Dear for Biz Expansion

Kim Tae-baek (right), an executive director of the Overseas Product Business Division at Hanwha Corp. and Budi Antono (left), CEO of Dahaha in Indonesia.
Kim Tae-baek (right), an executive director of the Overseas Product Business Division at Hanwha Corp. and Budi Antono (left), CEO of Dahaha in Indonesia.

 

Hanwha Corp. struck a deal to extend the supply of half-finished non-electric detonators to Dahana, a government-run chemical company in Indonesia. This extension is expected to allow Hanwha Corp. to post about 68 billion won (US$59.1 million) in sales for up to seven years until 2023

“A non-electric detonator” ignites by using not electric power but sparks by fuses. Hanwha Corp. will supply half-finished products and Dahana will assemble and sell them in Indonesia.

Hanwha Corp. has steadily supplied high-quality products to the Indonesian market since signing the first supply deal in November 2012. This extension is attributable to the fact that the Indonesian market recognized Hanwha Corp.’s powder technology and product quality. This recognition enabled Hanwha Corp. to enjoy a 40% market share of the Indonesian non-electric detonator market, securing a stable business foundation. 

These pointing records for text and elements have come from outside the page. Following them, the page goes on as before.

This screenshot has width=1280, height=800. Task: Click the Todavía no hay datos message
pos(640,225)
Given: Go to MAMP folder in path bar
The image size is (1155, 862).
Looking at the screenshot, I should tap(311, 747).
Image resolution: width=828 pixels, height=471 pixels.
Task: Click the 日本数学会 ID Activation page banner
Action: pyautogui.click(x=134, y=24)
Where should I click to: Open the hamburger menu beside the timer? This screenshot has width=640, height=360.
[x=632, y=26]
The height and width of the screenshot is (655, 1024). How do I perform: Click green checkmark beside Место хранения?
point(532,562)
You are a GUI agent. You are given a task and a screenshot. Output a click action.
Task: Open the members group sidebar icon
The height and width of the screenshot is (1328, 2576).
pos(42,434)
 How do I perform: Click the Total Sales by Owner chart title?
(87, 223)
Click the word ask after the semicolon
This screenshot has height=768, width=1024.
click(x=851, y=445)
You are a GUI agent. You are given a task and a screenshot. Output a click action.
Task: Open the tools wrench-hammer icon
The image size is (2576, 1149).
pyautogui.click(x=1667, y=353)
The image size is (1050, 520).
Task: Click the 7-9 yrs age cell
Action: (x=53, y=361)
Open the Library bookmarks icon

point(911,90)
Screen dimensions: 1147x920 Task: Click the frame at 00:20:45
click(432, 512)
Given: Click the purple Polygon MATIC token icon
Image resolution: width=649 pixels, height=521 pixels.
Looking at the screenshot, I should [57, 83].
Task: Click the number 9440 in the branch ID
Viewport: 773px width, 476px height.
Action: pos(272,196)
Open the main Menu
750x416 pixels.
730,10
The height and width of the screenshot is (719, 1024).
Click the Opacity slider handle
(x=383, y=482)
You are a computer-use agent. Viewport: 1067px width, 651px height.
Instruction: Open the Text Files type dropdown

In addition, both companies beefed up their business relationship to become strategic partners in the Indonesian powder market by signing an MOU on building a local production line in times of inking the extension deal on the supply of half-finished non-electric detonators.

These days, the Indonesian government’s policy to localize explosives accelerates Dahana’s local market share. With this deal as momentum, Hanwha Corp. will expand its mining service such as the blasting business in addition to the supply of explosives.